--- START EXERCISE INPUT ---

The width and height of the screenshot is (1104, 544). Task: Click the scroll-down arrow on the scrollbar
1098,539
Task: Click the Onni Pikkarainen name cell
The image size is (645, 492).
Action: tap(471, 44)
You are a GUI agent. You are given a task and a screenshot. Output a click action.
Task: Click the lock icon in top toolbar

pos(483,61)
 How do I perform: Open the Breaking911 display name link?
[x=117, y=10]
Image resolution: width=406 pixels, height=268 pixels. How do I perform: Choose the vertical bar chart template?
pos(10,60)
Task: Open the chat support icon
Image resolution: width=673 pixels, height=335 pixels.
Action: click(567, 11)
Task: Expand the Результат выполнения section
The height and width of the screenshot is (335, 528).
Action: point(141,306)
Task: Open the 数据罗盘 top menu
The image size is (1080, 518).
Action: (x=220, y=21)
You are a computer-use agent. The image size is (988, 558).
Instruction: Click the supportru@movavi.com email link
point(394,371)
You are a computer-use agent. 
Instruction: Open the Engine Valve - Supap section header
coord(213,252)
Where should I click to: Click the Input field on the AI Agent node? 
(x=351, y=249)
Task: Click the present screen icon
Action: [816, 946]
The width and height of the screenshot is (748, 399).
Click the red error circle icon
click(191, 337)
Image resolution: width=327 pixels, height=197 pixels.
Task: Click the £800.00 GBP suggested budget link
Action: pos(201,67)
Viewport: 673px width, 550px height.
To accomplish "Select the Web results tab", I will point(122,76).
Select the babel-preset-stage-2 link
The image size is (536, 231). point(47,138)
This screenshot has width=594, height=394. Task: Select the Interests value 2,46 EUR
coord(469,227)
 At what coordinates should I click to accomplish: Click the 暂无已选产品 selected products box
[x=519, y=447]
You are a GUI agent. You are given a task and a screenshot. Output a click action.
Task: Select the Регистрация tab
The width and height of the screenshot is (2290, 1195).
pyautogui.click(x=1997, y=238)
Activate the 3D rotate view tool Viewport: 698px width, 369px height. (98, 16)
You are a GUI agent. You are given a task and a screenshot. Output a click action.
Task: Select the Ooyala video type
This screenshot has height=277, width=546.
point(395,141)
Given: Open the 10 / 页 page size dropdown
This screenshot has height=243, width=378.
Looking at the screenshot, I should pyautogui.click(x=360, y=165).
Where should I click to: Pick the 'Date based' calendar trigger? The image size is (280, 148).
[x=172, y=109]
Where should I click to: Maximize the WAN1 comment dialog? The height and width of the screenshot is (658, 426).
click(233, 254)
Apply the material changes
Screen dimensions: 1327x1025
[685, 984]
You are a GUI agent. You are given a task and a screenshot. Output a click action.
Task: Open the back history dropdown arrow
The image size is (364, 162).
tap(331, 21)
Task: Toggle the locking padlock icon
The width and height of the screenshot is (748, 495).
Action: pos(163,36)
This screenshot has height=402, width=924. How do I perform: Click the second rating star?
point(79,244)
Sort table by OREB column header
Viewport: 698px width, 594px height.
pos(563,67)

--- END EXERCISE INPUT ---

### DO THIS
Write out the entries above again, replacing every "Instruction" with "Command" and keeping all other text unchanged.

### TASK ANSWER
The width and height of the screenshot is (1104, 544). Task: Click the scroll-down arrow on the scrollbar
1098,539
Task: Click the Onni Pikkarainen name cell
The image size is (645, 492).
Action: tap(471, 44)
You are a GUI agent. You are given a task and a screenshot. Output a click action.
Task: Click the lock icon in top toolbar

pos(483,61)
 How do I perform: Open the Breaking911 display name link?
[x=117, y=10]
Image resolution: width=406 pixels, height=268 pixels. How do I perform: Choose the vertical bar chart template?
pos(10,60)
Task: Open the chat support icon
Image resolution: width=673 pixels, height=335 pixels.
Action: click(567, 11)
Task: Expand the Результат выполнения section
The height and width of the screenshot is (335, 528).
Action: point(141,306)
Task: Open the 数据罗盘 top menu
The image size is (1080, 518).
Action: (x=220, y=21)
You are a computer-use agent. The image size is (988, 558).
Command: Click the supportru@movavi.com email link
point(394,371)
You are a computer-use agent. 
Command: Open the Engine Valve - Supap section header
coord(213,252)
Where should I click to: Click the Input field on the AI Agent node? 
(x=351, y=249)
Task: Click the present screen icon
Action: [816, 946]
The width and height of the screenshot is (748, 399).
Click the red error circle icon
click(191, 337)
Image resolution: width=327 pixels, height=197 pixels.
Task: Click the £800.00 GBP suggested budget link
Action: pos(201,67)
Viewport: 673px width, 550px height.
To accomplish "Select the Web results tab", I will point(122,76).
Select the babel-preset-stage-2 link
The image size is (536, 231). point(47,138)
This screenshot has width=594, height=394. Task: Select the Interests value 2,46 EUR
coord(469,227)
 At what coordinates should I click to accomplish: Click the 暂无已选产品 selected products box
[x=519, y=447]
You are a GUI agent. You are given a task and a screenshot. Output a click action.
Task: Select the Регистрация tab
The width and height of the screenshot is (2290, 1195).
pyautogui.click(x=1997, y=238)
Activate the 3D rotate view tool Viewport: 698px width, 369px height. (98, 16)
You are a GUI agent. You are given a task and a screenshot. Output a click action.
Task: Select the Ooyala video type
This screenshot has height=277, width=546.
point(395,141)
Given: Open the 10 / 页 page size dropdown
This screenshot has height=243, width=378.
Looking at the screenshot, I should pyautogui.click(x=360, y=165).
Where should I click to: Pick the 'Date based' calendar trigger? The image size is (280, 148).
[x=172, y=109]
Where should I click to: Maximize the WAN1 comment dialog? The height and width of the screenshot is (658, 426).
click(233, 254)
Apply the material changes
Screen dimensions: 1327x1025
[685, 984]
You are a GUI agent. You are given a task and a screenshot. Output a click action.
Task: Open the back history dropdown arrow
The image size is (364, 162).
tap(331, 21)
Task: Toggle the locking padlock icon
The width and height of the screenshot is (748, 495).
Action: pos(163,36)
This screenshot has height=402, width=924. How do I perform: Click the second rating star?
point(79,244)
Sort table by OREB column header
Viewport: 698px width, 594px height.
pos(563,67)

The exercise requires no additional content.